Louis Densow said the problem has gotten gradually worse over the years, noting that farm fields lining the rural road are higher than the roadway, so water naturally flows onto the gravel way. 

He suggested ditches need to be cleared so that water is better channeled away from the roadway.

Supr. Curt Rutkowski, who handles most road complaints for the town, said stone has already been poured onto the softest areas of the road to make it passable.

“It has been a very wet winter,” Rutkowski said, adding that heavy truck traffic from a nearby home under construction has damaged the roadbed.

He said the town would have the road regraded when weather permits, probably in May.

Although sympathetic, Rutkowski said, “the real problem is you live on a gravel road.”

Town officials have tentatively scheduled their annual road tour for April 14, when Echo Lane and other problem areas in the township will be explored.

At Rutkowski’s suggestion, the board is also considering an ordinance spelling out that it is illegal to dump plowed snow from private driveways into the public road right-of-way.

“I don’t plow my snow into the road, even though it would be easier and save two or three minutes, because I know it is not the right thing to do,” the supervisor said.

Still, after every significant storm, some snow is simply pushed from driveways onto the roadway, where the freezing weather can turn those snowbanks into obstacles.

Jim Proefrock, owner of Jim’s Excavating which has the town’s plowing contract, said the wings on several of his plows have been damaged by such unexpected “icebergs.”

“The problem isn’t with the homeowners, but the plow jockeys who are in a hurry to get to the next driveway,” Proefrock said.

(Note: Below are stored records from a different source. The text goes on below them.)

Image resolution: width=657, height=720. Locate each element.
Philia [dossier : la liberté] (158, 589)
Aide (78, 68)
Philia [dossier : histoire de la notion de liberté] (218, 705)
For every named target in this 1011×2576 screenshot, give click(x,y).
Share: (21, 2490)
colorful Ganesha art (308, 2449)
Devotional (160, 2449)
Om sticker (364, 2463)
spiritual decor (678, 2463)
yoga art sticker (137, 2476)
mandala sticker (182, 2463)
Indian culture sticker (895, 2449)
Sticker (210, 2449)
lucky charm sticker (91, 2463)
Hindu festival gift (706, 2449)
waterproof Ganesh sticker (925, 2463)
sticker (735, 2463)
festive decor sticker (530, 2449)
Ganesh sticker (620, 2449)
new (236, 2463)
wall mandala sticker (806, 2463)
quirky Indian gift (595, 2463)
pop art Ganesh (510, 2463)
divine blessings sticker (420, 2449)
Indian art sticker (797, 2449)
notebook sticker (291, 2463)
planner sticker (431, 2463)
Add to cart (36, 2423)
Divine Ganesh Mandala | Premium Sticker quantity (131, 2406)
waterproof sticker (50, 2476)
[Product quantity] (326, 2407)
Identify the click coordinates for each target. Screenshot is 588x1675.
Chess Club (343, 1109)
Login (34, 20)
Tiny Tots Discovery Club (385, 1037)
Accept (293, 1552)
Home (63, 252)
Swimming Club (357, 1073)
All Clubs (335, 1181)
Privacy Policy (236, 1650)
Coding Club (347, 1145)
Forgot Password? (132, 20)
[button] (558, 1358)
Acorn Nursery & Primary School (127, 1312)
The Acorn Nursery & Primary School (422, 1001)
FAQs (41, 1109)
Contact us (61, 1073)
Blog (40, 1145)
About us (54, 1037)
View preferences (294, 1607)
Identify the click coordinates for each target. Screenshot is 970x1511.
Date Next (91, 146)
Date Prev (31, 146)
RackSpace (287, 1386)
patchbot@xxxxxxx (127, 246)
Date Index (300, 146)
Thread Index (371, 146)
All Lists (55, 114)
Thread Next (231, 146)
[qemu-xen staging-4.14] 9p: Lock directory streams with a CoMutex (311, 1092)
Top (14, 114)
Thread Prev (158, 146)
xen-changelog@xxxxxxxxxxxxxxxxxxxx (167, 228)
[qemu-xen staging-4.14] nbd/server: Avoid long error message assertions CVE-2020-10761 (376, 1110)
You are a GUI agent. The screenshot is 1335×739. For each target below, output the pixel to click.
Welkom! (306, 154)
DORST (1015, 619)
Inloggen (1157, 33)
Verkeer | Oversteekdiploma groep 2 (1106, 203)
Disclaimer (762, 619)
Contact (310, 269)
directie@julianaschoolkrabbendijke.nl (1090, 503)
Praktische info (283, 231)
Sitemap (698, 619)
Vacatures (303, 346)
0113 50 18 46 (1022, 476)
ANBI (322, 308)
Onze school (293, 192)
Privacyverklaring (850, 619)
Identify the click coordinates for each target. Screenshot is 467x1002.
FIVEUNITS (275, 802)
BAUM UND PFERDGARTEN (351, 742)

Faced with the ongoing problem of enforcement if an ordinance was adopted, town officials said it might be just as effective if letters are sent to property owners that continue to plow snow into the road.

“A little legal language might be enough to get them to do the right thing,” Rutkowski said.

In his summary of what officials hope is the end of the plowing season, Proefrock said the biggest challenge this winter was the three-day storm that dumped 15 inches of snow on the area in mid-March.

“That was nasty,” especially because the snow continued, forcing his crew to clear town roads as many as three times, he said.

“I think we did a fair job compared to the county. If I was to grade myself, I think I would probably give a B,” Proefrock said.